§ **INSTRUCTIONS TO FOLLOW**
Gather every line of the entries below that contains the string "size", treating uppercase and lowercase as different.

§ **SUPPLIED INFORMATION**
"""
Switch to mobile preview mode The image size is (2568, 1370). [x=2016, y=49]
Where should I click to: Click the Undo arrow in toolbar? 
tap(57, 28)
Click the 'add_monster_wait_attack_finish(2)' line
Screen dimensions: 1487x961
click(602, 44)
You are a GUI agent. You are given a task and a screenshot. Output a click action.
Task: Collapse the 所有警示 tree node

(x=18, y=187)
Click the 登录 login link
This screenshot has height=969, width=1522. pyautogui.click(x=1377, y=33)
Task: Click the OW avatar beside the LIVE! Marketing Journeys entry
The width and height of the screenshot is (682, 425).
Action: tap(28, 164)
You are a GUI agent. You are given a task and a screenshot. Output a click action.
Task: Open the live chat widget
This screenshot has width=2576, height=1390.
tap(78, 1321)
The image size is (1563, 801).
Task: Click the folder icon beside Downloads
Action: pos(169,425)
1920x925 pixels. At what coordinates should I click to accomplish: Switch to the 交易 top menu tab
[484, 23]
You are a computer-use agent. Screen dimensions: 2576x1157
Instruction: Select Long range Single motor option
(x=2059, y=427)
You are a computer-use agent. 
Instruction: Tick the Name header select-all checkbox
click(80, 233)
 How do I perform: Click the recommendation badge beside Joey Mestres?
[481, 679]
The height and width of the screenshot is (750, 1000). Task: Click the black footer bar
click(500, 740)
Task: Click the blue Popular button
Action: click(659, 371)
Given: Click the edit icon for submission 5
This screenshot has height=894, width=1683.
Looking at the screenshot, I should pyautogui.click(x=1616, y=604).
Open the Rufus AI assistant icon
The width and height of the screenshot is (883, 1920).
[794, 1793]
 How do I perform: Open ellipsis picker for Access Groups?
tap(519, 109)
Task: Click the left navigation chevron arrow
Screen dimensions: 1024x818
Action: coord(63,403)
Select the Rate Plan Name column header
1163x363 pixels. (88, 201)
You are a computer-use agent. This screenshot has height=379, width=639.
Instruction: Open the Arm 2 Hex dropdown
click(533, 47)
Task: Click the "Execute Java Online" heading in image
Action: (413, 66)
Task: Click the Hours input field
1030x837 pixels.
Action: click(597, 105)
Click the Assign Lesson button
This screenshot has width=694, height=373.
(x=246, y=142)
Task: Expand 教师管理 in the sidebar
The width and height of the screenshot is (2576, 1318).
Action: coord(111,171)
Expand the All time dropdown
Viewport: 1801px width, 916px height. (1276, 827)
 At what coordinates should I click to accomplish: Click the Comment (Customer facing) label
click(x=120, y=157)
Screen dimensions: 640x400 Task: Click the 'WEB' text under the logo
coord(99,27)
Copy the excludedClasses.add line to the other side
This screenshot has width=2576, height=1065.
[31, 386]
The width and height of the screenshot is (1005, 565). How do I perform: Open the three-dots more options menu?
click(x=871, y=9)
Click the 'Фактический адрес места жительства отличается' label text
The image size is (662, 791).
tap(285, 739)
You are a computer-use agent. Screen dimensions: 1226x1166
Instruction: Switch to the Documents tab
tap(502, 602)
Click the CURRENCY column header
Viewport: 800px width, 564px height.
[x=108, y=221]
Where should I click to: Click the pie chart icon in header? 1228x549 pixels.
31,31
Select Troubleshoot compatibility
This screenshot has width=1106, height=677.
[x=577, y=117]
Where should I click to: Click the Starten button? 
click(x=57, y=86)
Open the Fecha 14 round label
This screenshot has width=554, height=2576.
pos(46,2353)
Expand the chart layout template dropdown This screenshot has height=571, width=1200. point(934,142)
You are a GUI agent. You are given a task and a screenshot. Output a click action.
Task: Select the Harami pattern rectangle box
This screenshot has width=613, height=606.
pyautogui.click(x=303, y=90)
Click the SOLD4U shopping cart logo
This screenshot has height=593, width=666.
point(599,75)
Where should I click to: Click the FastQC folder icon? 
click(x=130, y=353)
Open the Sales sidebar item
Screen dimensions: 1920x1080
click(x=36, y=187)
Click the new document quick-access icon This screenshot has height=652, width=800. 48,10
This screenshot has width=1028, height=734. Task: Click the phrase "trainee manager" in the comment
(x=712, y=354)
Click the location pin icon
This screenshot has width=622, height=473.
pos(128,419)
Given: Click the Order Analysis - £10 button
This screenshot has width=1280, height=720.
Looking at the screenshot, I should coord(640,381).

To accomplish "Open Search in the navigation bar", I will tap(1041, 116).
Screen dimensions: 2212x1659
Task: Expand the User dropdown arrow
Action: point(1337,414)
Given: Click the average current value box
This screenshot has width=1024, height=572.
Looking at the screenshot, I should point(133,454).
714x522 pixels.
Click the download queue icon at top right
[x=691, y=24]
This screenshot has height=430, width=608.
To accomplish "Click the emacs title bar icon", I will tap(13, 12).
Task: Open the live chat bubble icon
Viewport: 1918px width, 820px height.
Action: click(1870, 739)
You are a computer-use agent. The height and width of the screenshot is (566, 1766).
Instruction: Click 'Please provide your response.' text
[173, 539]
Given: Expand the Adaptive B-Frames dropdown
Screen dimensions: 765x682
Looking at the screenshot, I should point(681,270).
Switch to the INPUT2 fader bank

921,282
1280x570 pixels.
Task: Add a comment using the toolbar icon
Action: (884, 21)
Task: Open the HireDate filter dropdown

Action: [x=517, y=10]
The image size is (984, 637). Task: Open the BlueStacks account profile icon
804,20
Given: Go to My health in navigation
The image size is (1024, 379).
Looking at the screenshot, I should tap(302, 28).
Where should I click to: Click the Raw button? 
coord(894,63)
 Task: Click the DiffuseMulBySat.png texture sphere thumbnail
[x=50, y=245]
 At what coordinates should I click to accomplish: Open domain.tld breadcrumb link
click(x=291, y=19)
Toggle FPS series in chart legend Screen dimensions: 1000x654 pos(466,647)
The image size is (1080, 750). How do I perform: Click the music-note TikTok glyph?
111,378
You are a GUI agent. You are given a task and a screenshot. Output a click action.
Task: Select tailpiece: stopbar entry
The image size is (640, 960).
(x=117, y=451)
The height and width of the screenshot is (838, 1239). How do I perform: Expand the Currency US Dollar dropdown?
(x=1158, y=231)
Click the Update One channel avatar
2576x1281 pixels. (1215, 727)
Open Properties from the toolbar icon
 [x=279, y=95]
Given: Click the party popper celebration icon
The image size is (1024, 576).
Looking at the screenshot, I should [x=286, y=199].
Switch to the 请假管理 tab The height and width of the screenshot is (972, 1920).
"""
§ **EXPECTED ANSWER**
Switch to mobile preview mode The image size is (2568, 1370). [x=2016, y=49]
The image size is (1563, 801).
The image size is (662, 791).
The image size is (984, 637). Task: Open the BlueStacks account profile icon
The image size is (1024, 379).
The image size is (1080, 750). How do I perform: Click the music-note TikTok glyph?
The image size is (640, 960).
The image size is (1024, 576).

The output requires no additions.